* **WHAT YOU HAVE TO DO**: Only the lines from the beginning of the data below through the line that contains "São Paulo (90, 496)" should be repeated, exactly as written.

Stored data
------
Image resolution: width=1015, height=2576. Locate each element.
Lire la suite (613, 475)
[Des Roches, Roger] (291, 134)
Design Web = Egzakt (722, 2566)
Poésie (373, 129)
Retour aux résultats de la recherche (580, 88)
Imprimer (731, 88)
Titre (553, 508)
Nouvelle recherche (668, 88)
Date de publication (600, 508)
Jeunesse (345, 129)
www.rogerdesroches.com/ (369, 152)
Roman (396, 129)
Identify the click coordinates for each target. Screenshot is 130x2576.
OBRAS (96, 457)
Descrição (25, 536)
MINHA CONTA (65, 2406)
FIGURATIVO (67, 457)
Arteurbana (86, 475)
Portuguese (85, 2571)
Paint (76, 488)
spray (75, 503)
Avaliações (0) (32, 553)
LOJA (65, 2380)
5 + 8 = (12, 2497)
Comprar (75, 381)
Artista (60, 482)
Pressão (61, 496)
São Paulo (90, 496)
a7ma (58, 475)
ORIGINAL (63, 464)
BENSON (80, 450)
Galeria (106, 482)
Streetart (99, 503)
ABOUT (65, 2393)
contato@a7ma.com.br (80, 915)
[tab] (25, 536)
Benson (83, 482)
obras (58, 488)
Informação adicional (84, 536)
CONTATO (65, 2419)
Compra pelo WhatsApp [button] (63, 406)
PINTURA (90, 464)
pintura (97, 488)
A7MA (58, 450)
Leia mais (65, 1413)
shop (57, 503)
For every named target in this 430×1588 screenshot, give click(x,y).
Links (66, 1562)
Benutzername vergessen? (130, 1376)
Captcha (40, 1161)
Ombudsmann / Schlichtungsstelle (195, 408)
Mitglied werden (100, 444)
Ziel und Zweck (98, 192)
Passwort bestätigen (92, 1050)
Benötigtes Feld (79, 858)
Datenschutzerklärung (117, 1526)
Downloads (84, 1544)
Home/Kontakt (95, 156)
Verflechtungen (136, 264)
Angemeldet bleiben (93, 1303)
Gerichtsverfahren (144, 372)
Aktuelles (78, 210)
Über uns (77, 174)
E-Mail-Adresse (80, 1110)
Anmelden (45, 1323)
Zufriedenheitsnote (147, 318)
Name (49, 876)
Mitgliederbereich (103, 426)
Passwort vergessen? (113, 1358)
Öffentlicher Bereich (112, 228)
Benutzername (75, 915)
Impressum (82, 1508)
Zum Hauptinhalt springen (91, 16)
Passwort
------
* **WRITTEN SOLUTION**:
Image resolution: width=1015, height=2576. Locate each element.
Lire la suite (613, 475)
[Des Roches, Roger] (291, 134)
Design Web = Egzakt (722, 2566)
Poésie (373, 129)
Retour aux résultats de la recherche (580, 88)
Imprimer (731, 88)
Titre (553, 508)
Nouvelle recherche (668, 88)
Date de publication (600, 508)
Jeunesse (345, 129)
www.rogerdesroches.com/ (369, 152)
Roman (396, 129)
Identify the click coordinates for each target. Screenshot is 130x2576.
OBRAS (96, 457)
Descrição (25, 536)
MINHA CONTA (65, 2406)
FIGURATIVO (67, 457)
Arteurbana (86, 475)
Portuguese (85, 2571)
Paint (76, 488)
spray (75, 503)
Avaliações (0) (32, 553)
LOJA (65, 2380)
5 + 8 = (12, 2497)
Comprar (75, 381)
Artista (60, 482)
Pressão (61, 496)
São Paulo (90, 496)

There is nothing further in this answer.